One cannot but notice that the award under appeal alludes in several places to the administrative proceedings, which the Appellant conducted in parallel in Z.________ and which, apparently, are not yet closed (see § 13, 50, 52, 54 and 60). It is accordingly inaccurate to argue that such a circumstance would have escaped the CAS. Doubtlessly it did not state expressis verbis for what reason it held that such a circumstance should not impact the decision it was about to take. It is however clear from § 116 of the award under appeal that the Arbitrators implicitly denied any importance to that circumstance because the athlete concerned had accepted the two years suspension issued against her by the CDC and renounced an appeal of the decision to the CAS against the acceptance by Y.________ of its request to change the starting point of the disciplinary sanction. In other words, the Arbitrators implicitly held that the Appellant’s initiation of administrative proceedings after the athlete complied with the decision issued by the competent national sport jurisdiction constituted venire contra factum proprium, which did not merit protection, so that it was not necessary to wait for the decision in the proceedings pending in front of the Council of State to determine the scope of the disciplinary sanction to be inflicted upon the Appellant. Such is at least the way in which the Appellant, without great effort of imagination, could interpret the pertinent passage of the award under appeal.

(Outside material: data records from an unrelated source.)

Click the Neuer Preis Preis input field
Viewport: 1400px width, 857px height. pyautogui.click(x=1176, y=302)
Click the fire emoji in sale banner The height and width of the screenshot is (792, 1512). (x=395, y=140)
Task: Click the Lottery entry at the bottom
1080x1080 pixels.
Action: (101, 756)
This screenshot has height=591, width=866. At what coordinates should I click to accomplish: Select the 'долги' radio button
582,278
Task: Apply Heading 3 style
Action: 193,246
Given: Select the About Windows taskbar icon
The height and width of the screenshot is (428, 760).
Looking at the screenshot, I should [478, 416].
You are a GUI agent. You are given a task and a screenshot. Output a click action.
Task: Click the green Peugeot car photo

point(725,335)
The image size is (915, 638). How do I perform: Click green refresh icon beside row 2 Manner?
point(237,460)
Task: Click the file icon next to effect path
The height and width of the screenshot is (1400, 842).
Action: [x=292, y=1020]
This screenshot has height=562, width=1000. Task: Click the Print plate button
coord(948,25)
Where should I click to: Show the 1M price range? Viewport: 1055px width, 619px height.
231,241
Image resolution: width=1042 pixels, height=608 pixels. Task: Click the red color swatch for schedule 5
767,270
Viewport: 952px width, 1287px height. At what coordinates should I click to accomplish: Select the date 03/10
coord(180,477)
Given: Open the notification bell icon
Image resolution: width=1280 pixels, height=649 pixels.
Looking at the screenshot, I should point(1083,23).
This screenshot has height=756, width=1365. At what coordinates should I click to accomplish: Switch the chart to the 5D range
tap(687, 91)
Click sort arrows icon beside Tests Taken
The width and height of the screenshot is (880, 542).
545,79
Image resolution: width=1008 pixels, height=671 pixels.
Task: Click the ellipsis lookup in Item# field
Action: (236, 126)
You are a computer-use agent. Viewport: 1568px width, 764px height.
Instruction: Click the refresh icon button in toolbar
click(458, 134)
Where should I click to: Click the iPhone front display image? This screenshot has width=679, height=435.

Accordingly the grievance based on the violation of the right to be heard shall also be rejected.
The Appellant, whose appeal is rejected, shall pay the judicial costs of the federal proceedings (Art. 66 (1) LTF). As to the two Respondents, since they appear without the assistance of counsel they are not entitled to costs.
Therefore, the Federal Tribunal pronounces:
- The appeal is rejected.
- The judicial costs, set at CHF 3’975.-, shall be borne by the Appellant.
- This judgment shall be notified to the Parties and to the Court of Arbitration for Sports (CAS).
Lausanne, April 12, 2010
In the name of the First Civil Law Court of the Swiss Federal Tribunal
The Presiding Judge: The Clerk:
Klett (Mrs) CARRUZZO
- 1. Translator’s note: Quote as X.________ v. Y.________ and Z.________, 4A_624/2009. The original of the decision is in French. The text is available on the website of the Federal Tribunal www.bger.ch.
- 2. Translator’s note: The award is published on the Court of Arbitration for Sports website www.tas-cas.org.
- 3. Translator’s note: LTF is the French abbreviation for the Federal Statute of June 17, 2005 organising the Federal Tribunal, RS 173.110.
- 4. Translator’s note: The official languages of Switzerland are German, French and Italian.
- 5. Translator’s note: PILA is the most commonly used English abbreviation for the Federal Statute on International Private Law of December 18, 1987, RS 291.
- 6. Translator’s note: The Federal Tribunal refers here to the 2004 edition of the Code. That possibility in Art. R55 is no longer to be found in the 2010 edition. See www.tas-cas.org/statutes.